A true warm roof is defined as a system in which when insulation is placed outside of the structure, it can provide high thermal performance for the building, minimising the risk of heat loss and eliminating thermal bridging. The warm roof must have sufficient insulation quality, specific to the building’s climatic location and intended building use.
Overall, the addition of a warm roof system can drastically increase the energy efficiency of a building. This is done by providing a continuous insulation layer to ensure there are no thermal breaks in the structural framework. This equates to both heat and energy savings due to consistent internal temperature.
Warm roof construction vs. thermally broken construction
A typical E2 type timber structure roof requires timber supports at 400mm centres. If using 90mm wide timber, this equates to approximately 27% of the roof’s total surface area. In a traditional lofted roof situation where insulation is put between the rafters, a considerable amount of time, cost and energy are used. This time-consuming thermally broken construction method often results in an R-value which is considerably lower than that of a warm roof.
In addition, condensation can be an issue. In a typical construction, the warm moisture-laden air rises and would condensate on cold elements within the roofing structure. In the past, the removal of this moisture-laden air has been accommodated by installing vents on the roof, which creates unnecessary penetration.

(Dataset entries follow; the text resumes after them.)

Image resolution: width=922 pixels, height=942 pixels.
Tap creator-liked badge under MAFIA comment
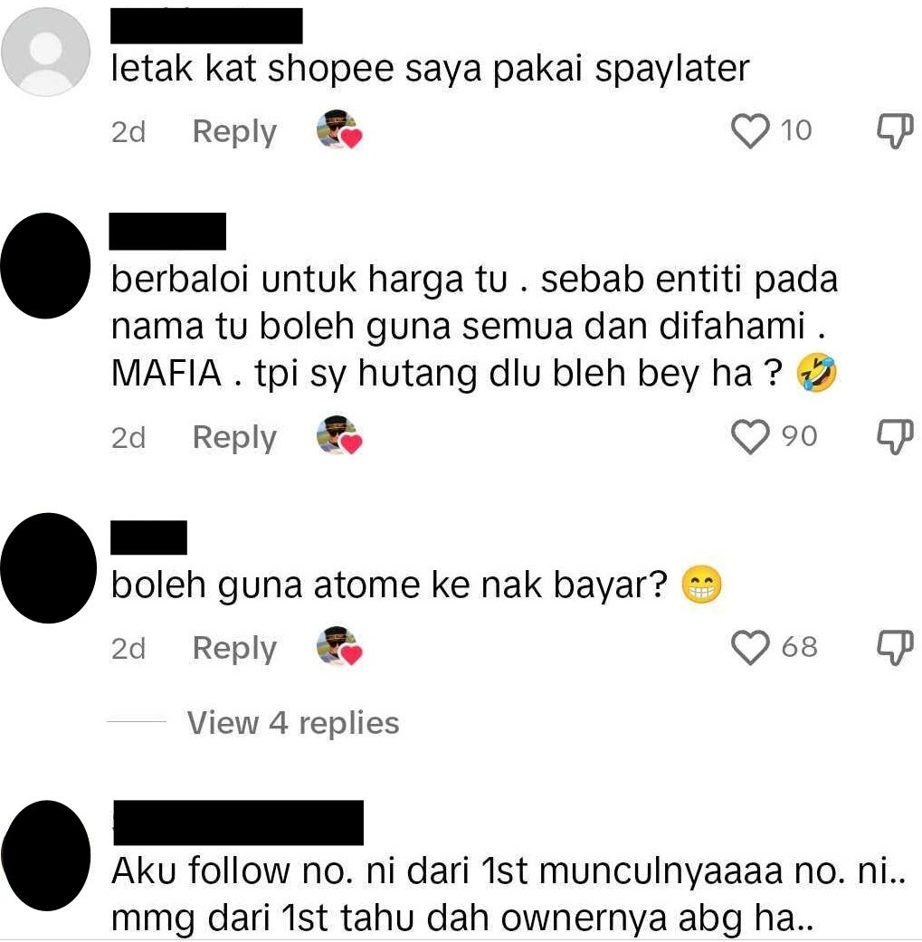339,434
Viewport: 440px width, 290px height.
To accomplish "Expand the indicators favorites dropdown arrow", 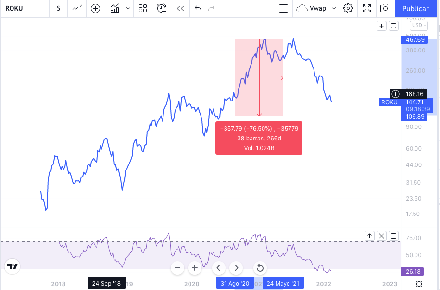I will 128,8.
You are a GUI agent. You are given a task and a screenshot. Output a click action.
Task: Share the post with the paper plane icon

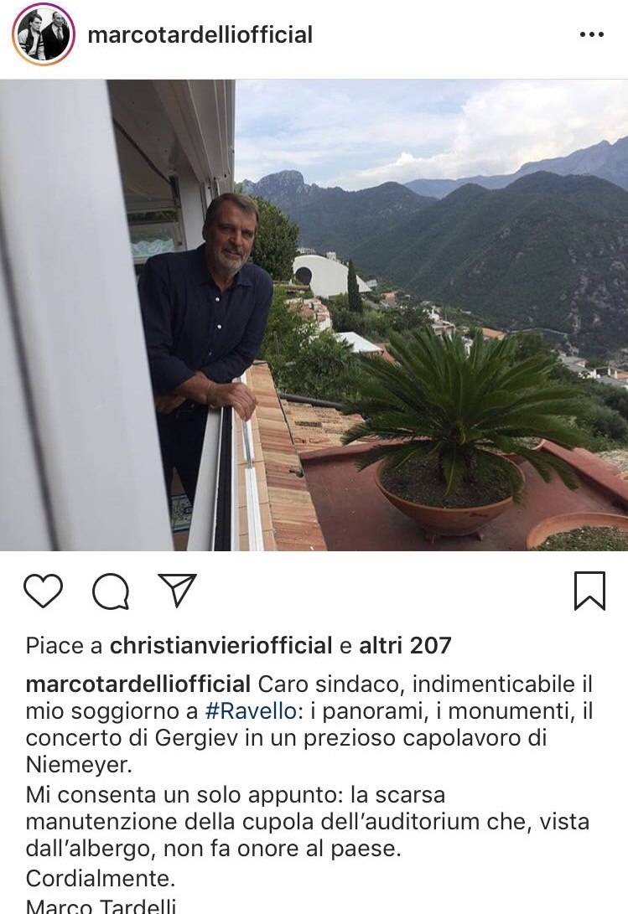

This can allow cold damp air to enter the building space under the right conditions. If warm roof construction is used instead, and an efficient insulation layer is installed outside the structure, the external dew point is shifted, effectively eliminating condensation within the building.
Nuralite's Nuratherm Warm Roof System goes one step further. The use of a metal tray substrate underneath PIR insulation boards in lieu of traditional plywood substrates offers many benefits as the greater spanning capabilities of the metal tray profile reduce installation time and create a weathertight building faster.
Warm roofs are not a new system and although relatively new to New Zealand, warm roof construction is compulsory in most other parts of the world. Warm roofs are increasingly becoming more common in New Zealand as leading designers see the system as a total solution to combat condensation and heat loss. Cost savings can also be achieved as there are fewer costs associated with long term heating, cooling and ventilation of the building.